* Task directions:
Locate, in the data below, the line that contains "Kontakt (706, 205)" and the line that contains "Protection auditive pour musicien (193, 366)"; reproduce exactly those two lines and every line between them, nothing more.

* Input:
::::

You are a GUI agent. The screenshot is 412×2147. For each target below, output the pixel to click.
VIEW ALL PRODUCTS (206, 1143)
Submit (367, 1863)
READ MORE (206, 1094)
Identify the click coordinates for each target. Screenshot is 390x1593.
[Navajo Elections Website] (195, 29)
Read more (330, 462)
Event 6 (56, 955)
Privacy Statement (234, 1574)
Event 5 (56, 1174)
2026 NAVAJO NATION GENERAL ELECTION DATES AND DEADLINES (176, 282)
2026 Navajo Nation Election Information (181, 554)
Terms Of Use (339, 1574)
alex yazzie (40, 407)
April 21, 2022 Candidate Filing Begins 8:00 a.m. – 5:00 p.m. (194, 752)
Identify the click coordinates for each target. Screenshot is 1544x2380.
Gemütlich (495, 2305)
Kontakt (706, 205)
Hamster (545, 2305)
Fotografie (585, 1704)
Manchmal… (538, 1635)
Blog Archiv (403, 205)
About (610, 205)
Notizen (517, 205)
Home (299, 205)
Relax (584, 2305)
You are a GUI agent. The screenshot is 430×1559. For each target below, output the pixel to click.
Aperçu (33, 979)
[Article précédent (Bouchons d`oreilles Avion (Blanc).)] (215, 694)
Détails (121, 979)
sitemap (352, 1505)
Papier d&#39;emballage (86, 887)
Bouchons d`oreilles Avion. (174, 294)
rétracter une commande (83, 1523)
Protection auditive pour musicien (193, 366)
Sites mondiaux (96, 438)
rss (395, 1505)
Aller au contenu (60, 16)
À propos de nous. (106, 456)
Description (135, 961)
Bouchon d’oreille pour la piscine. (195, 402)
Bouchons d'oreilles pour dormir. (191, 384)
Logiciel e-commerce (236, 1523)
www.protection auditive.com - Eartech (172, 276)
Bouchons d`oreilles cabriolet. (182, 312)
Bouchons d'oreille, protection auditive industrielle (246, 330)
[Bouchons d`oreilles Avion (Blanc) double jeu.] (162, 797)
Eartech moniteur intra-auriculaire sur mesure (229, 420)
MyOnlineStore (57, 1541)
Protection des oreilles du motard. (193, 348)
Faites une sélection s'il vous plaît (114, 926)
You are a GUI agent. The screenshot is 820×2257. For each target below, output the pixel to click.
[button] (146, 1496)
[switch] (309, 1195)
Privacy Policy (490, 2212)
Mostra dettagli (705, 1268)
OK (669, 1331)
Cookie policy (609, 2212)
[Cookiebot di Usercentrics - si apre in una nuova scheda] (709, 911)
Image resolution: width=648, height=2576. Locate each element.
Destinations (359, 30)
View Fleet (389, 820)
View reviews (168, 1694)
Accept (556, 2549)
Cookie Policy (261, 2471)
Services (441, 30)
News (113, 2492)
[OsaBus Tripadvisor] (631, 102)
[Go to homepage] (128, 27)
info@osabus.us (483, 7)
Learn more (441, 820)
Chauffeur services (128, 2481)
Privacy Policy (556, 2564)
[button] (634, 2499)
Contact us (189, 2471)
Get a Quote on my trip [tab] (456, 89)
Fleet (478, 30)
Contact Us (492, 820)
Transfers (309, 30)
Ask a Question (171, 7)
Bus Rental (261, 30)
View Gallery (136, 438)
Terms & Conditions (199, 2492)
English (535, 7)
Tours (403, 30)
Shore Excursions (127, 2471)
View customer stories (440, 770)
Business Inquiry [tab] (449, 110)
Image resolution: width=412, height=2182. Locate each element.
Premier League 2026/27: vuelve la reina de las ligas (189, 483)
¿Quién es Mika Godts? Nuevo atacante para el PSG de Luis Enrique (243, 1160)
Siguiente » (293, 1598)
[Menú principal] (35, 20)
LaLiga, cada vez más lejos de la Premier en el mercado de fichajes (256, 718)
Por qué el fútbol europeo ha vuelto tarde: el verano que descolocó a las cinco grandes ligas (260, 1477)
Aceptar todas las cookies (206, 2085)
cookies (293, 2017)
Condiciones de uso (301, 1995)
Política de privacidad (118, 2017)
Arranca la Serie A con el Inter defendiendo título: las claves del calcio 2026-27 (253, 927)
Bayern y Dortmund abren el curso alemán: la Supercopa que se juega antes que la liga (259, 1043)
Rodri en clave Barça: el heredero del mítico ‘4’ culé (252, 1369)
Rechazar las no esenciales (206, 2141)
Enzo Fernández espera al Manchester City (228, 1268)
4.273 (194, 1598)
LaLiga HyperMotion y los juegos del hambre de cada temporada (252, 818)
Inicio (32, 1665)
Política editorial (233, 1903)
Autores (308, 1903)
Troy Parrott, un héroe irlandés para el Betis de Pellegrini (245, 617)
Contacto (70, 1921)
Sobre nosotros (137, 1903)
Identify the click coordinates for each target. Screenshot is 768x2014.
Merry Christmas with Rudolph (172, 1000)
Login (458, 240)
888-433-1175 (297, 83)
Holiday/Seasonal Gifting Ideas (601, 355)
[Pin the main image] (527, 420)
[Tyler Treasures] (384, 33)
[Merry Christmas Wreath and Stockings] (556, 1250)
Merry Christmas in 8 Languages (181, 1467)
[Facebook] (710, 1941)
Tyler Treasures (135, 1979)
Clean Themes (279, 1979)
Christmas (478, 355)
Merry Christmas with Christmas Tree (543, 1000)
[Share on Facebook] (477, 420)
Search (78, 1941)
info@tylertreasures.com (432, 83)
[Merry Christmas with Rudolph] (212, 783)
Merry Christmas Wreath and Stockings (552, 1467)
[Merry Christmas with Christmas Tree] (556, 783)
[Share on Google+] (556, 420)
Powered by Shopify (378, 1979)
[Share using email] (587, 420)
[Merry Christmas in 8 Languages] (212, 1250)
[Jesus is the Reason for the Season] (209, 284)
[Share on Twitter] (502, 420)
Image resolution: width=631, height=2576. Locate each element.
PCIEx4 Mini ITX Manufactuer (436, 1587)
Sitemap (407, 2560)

::::

* Answer section:
Kontakt (706, 205)
Hamster (545, 2305)
Fotografie (585, 1704)
Manchmal… (538, 1635)
Blog Archiv (403, 205)
About (610, 205)
Notizen (517, 205)
Home (299, 205)
Relax (584, 2305)
You are a GUI agent. The screenshot is 430×1559. For each target below, output the pixel to click.
Aperçu (33, 979)
[Article précédent (Bouchons d`oreilles Avion (Blanc).)] (215, 694)
Détails (121, 979)
sitemap (352, 1505)
Papier d&#39;emballage (86, 887)
Bouchons d`oreilles Avion. (174, 294)
rétracter une commande (83, 1523)
Protection auditive pour musicien (193, 366)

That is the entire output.